Big names from India’s apparel retail industry like Aditya Birla Retail, Bharti Retail, Reliance Retail to Future Group are focusing on high margin private labels at their stores, which are making an adverse impact on the sales of popular brands. Not only offline retailers but online fashion portals like Myntra, Jabong and others too are also launching their own labels to drive growth. With margins from major brands failing to match costs, retailers found private labels as a viable strategy to push sales.

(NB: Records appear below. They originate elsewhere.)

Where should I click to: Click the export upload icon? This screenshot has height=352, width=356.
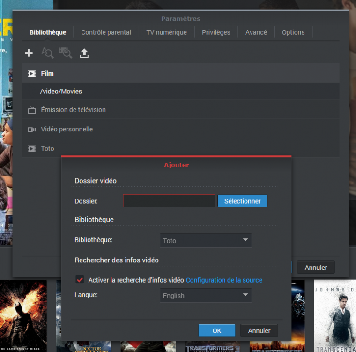[84, 53]
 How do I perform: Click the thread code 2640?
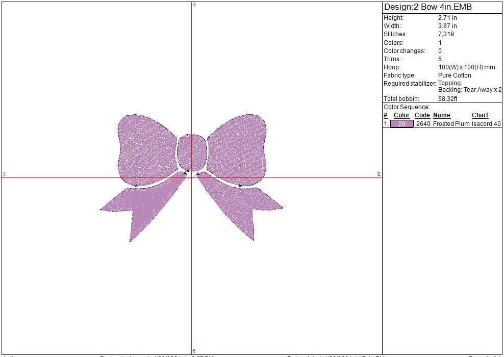[x=423, y=124]
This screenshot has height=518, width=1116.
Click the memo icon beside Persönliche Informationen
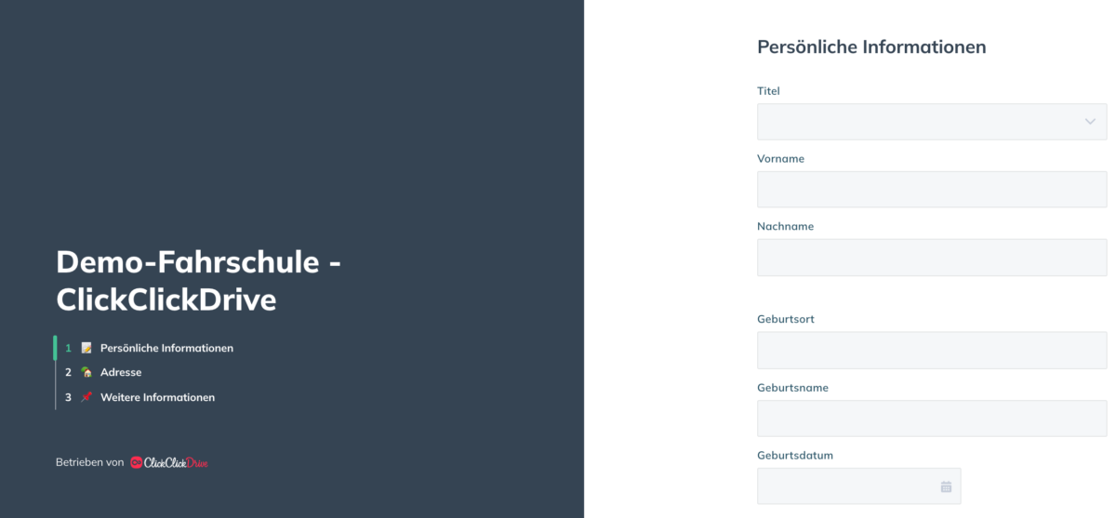[86, 348]
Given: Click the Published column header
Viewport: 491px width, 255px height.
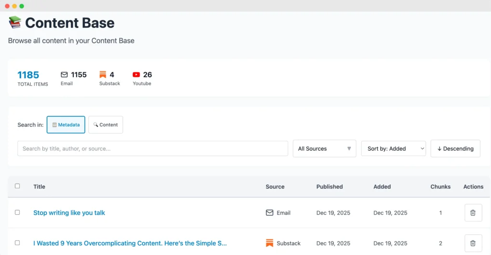Looking at the screenshot, I should point(329,186).
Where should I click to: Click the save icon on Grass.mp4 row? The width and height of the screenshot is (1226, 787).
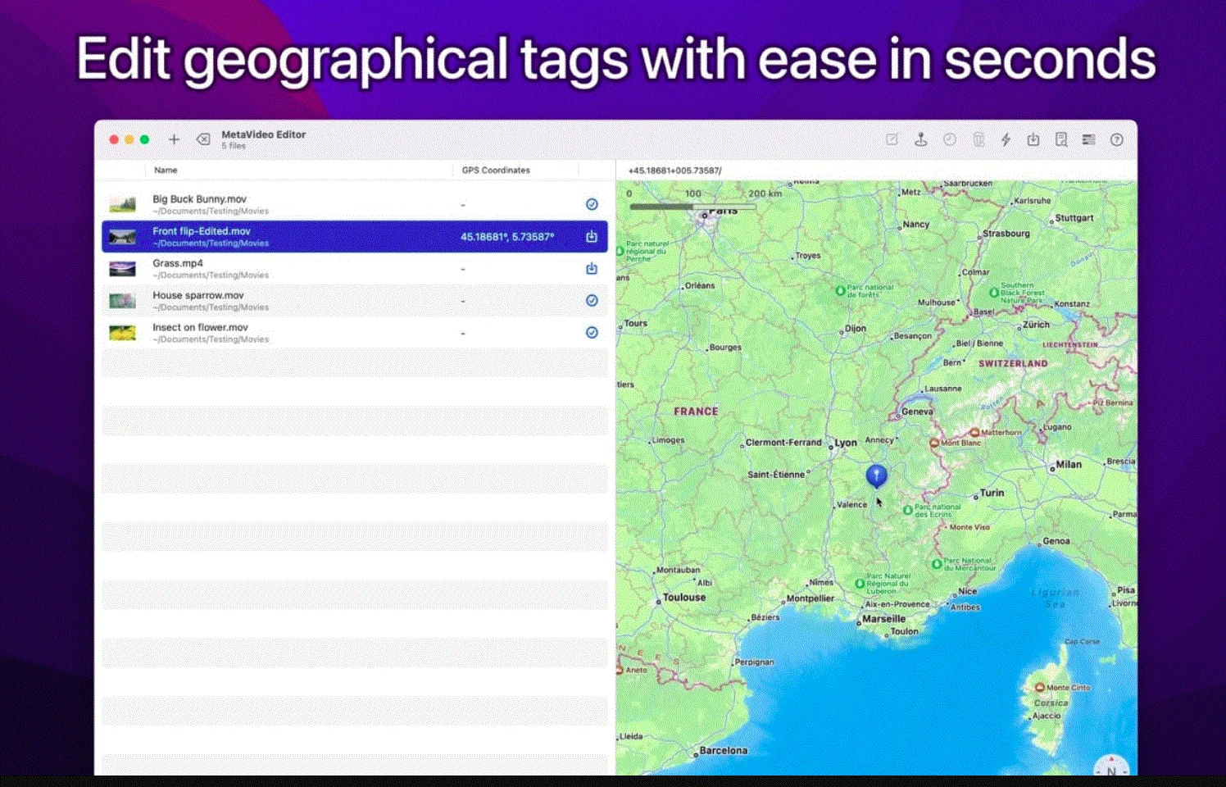[x=592, y=268]
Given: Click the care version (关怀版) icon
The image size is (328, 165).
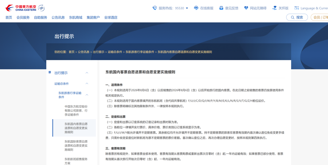Looking at the screenshot, I should click(274, 8).
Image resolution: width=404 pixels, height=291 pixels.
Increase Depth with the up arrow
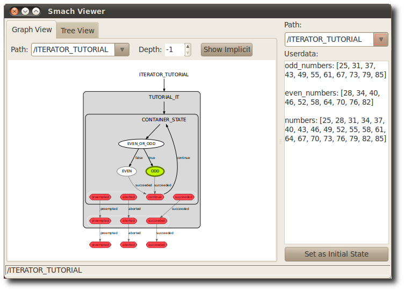click(187, 47)
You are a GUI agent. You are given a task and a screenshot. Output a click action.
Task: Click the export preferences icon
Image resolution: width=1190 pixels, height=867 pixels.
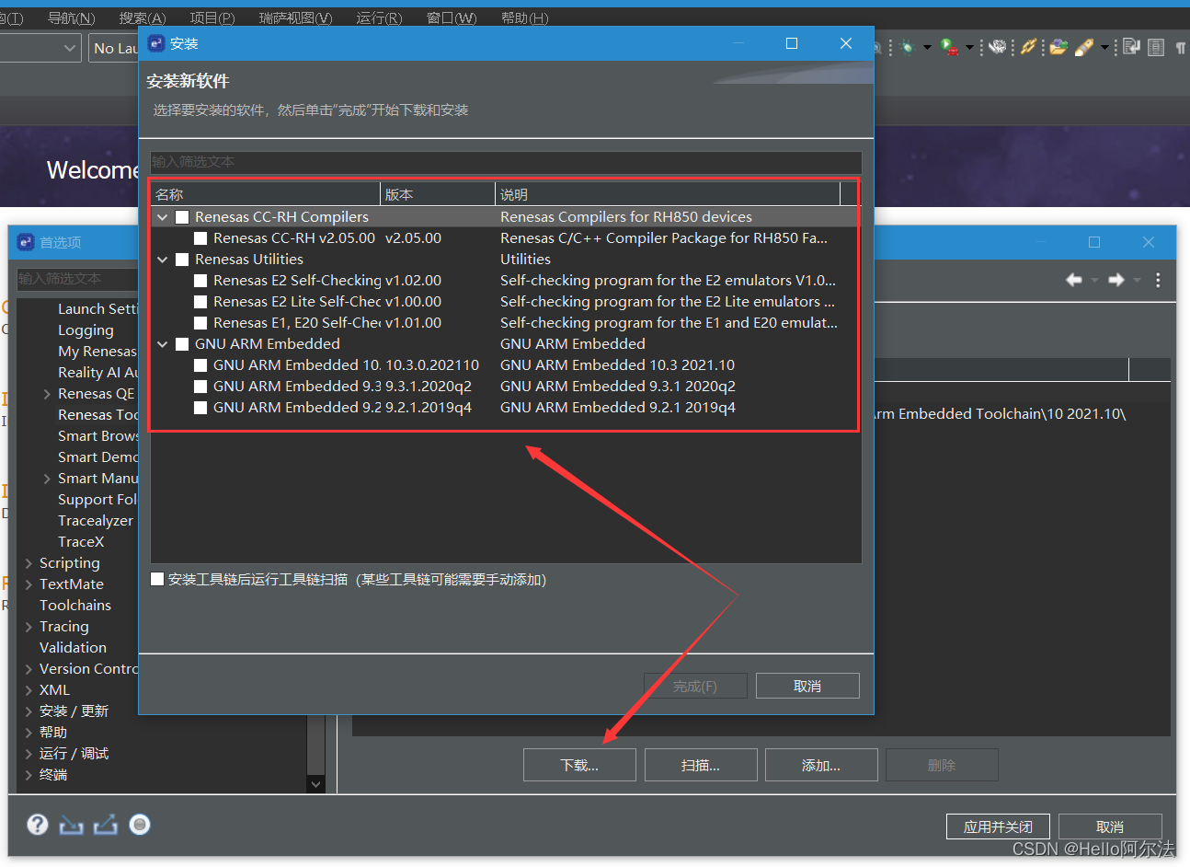coord(105,825)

Margins driven by the apparel segment are about 40 percent and private labels’ contribution is higher. No wonder most of the apparel retailers focus on increasing number of in-house labels, which are attracting higher footfall as well as better sales. Shoppers Stop, for instance, for the quarter ended September 2014, registered Ebitda margin of 6.1 percent, 98 basis points more than in the year-ago period. Also the margin of its loss-making hypermarket chain, HyperCity, rose 140 basis points in the September quarter and the company is looking forward to a further rise 50-80 basis points in FY16, by when the contribution of fashion to HyperCity’s overall sales will increase to 19 percent. The chain recorded Ebitda break-even during the September quarter.
For the quarter, Kishore Biyani-led Future Retail too reported an Ebitda margin of 10.7 percent, 157 basis points more than in the year-ago period owing to a higher share of the apparel and home segments, which enjoyed higher margins. Even Pataloons, now owned by Aditya Birla Group posted an increase of 400 basis points in its Ebitda margin for the September quarter despite losses.